Рефлексия имеет свою логику развития — она оборачивается саморефлексией, похожей на самобичевание: «Он с уверенностью говорил себе, что он вовсе не педагог, а чиновник, такой же бездарный и безличный, как чех, преподаватель греческого языка; никогда у него не было призвания к учительской деятельности, с педагогией он знаком не был и ею никогда не интересовался, обращаться с детьми не умеет; значение того, что он преподавал, было ему неизвестно, и, быть может, даже он учил тому, что не нужно» (14, c. 331). Профессиональный уровень учителя словесности читателю достаточно известен по литературной «дискуссии» в гостиной Шелестовых и инциденту с Шебалдиным, директором городского кредитного общества, по поводу «Гамбургской драматургии» Лессинга, и если герой в нём усомнился, то это «прозрение» — только констатация порядка вещей: у единичного, массового человека профессиональный статус более или менее случаен, но эту «тайну» он умеет хранить. Учится хранить её и Никитин: «На другой день, в воскресенье, он был в гимназической церкви и виделся там с директором и товарищами. Ему казалось, что все они были заняты только тем, что тщательно скрывали невежество

инедовольство жизнью, и сам он, чтобы не выдать им своего беспокойства, приятно улыбался и говорил о пустяках» (14, c. 332).

69

Для Никитина наступило время осознания своего «я», но, осознав его, он не находит в нём ничего такого, что принадлежало бы ему лично. «Новые» его мысли новы только для него самого: Никитин открыл в себе свою обыкновенность, нисколько его не унижающую. Но это открытие его пугает, пугает самой новизной внутреннего его состояния, которое как-то странно «материализуется»: «Ему казалось, что голова у него громадная и пустая, как амбар, и что в ней бродят новые, какие-то особенные мысли в виде длинных теней» (14, c. 330). «Тоска по жизни», хорошо знакомая едва ли не каждому человеку, овладела Никитиным, жажда какой-то иной жизни. Эмоциональная сущность внутреннего состояния героя подчёркнута «вещественной» метафорой: если Маша объелась мармеладом и жадно пьёт воду, то Никитин «объелся» семейной идиллией и тоже «жаждет»: «И ему страстно, до тоски, вдруг захотелось в этот другой мир … Ему захотелось чегонибудь такого…» (14, c. 330). Это «чего-нибудь такого» явно дискредитирует драматизм внутреннего состояния героя и предельно точно выражает настроение человека, переживающего своего рода инициацию: Никитин становится взрослым человеком, способным к самооценке и оценке окружающих. С этим знанием и предстоит ему жить. У Никитина нет причины бунтовать открыто, ибо это значило бы бунтовать против себя самого.

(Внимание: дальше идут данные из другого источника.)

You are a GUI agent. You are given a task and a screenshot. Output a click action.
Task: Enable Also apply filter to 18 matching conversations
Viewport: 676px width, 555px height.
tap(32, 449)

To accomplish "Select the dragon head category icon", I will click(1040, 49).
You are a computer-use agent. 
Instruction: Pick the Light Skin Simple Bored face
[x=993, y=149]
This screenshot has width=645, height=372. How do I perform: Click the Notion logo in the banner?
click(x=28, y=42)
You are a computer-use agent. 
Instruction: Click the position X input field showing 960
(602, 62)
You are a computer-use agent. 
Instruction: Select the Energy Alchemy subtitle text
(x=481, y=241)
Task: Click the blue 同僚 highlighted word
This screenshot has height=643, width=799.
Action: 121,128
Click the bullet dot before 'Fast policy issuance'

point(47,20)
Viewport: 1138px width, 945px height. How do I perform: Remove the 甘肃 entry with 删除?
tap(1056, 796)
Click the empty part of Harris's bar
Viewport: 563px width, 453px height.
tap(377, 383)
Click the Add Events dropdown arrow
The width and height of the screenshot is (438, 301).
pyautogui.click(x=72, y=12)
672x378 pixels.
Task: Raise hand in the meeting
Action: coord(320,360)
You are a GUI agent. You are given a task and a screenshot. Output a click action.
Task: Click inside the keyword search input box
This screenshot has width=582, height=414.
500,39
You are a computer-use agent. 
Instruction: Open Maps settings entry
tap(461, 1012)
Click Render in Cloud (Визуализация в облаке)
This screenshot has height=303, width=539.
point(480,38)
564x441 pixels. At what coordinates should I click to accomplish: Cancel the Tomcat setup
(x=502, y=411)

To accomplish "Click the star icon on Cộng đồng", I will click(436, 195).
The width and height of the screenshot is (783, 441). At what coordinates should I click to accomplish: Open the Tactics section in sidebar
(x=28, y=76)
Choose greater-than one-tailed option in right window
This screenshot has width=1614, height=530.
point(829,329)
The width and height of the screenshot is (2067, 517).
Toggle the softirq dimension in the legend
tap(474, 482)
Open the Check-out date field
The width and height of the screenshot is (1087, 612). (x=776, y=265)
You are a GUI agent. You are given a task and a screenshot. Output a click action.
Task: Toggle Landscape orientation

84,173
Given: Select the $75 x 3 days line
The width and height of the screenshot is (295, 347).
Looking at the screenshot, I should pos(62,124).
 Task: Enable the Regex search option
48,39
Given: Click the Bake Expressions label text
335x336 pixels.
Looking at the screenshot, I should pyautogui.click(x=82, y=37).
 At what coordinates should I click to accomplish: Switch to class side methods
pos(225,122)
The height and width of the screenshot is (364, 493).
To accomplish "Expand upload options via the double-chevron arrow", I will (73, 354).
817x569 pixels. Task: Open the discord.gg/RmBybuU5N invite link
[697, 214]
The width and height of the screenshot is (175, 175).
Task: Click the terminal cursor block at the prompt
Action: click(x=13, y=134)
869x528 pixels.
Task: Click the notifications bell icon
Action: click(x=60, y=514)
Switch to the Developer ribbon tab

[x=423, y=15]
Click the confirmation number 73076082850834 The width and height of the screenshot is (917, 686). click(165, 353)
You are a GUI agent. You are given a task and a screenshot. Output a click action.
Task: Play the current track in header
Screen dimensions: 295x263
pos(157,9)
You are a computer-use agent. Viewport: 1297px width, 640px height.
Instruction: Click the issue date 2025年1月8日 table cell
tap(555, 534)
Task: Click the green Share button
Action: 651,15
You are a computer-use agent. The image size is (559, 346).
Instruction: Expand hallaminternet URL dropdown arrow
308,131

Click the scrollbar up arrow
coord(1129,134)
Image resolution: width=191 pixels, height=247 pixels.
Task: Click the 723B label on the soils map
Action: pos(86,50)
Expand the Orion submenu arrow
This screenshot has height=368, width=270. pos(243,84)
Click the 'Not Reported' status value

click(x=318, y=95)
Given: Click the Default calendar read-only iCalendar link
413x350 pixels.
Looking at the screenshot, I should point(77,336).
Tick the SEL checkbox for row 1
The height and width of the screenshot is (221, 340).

Действительно, для Никитина «начиналась новая, нервная, сознательная жизнь, которая не в ладу с покоем и с личным счастьем» (14, c. 332). Но не такой ли жизнью живёт каждый взрослый мыслящий человек? Вот почему и у себя дома Никитин, как и всегда, «приятно улыбался и помогал Мане угощать гостей» (14, c. 332). Правда, запершись потом в своём кабинете, Никитин, как всякий мыслящий человек, негодует по поводу ничтожества окружающих его людей, их образа жизни: «Где я, боже мой?! Меня окружает пошлость и пошлость. Скучные, ничтожные люди, горшочки со сметаной, кувшины с молоком…» (14, c. 332). Роль протестанта для него нова и вызывает у него, вероятно, не только отрицательные эмоции. Но отнюдь не случайно чуть ли не с первых страниц рассказа слышится кого-то обличающий голос генерала Шелестова: «Это хамство! Хамство и больше ничего. Да-с, хамство-с!» Никитин стал вполне взрослым человеком и окончательно внедрился в общую жизнь. Закончив последним штрихом «портрет» Никитина, одного из массы земных людей, автор поставил точку.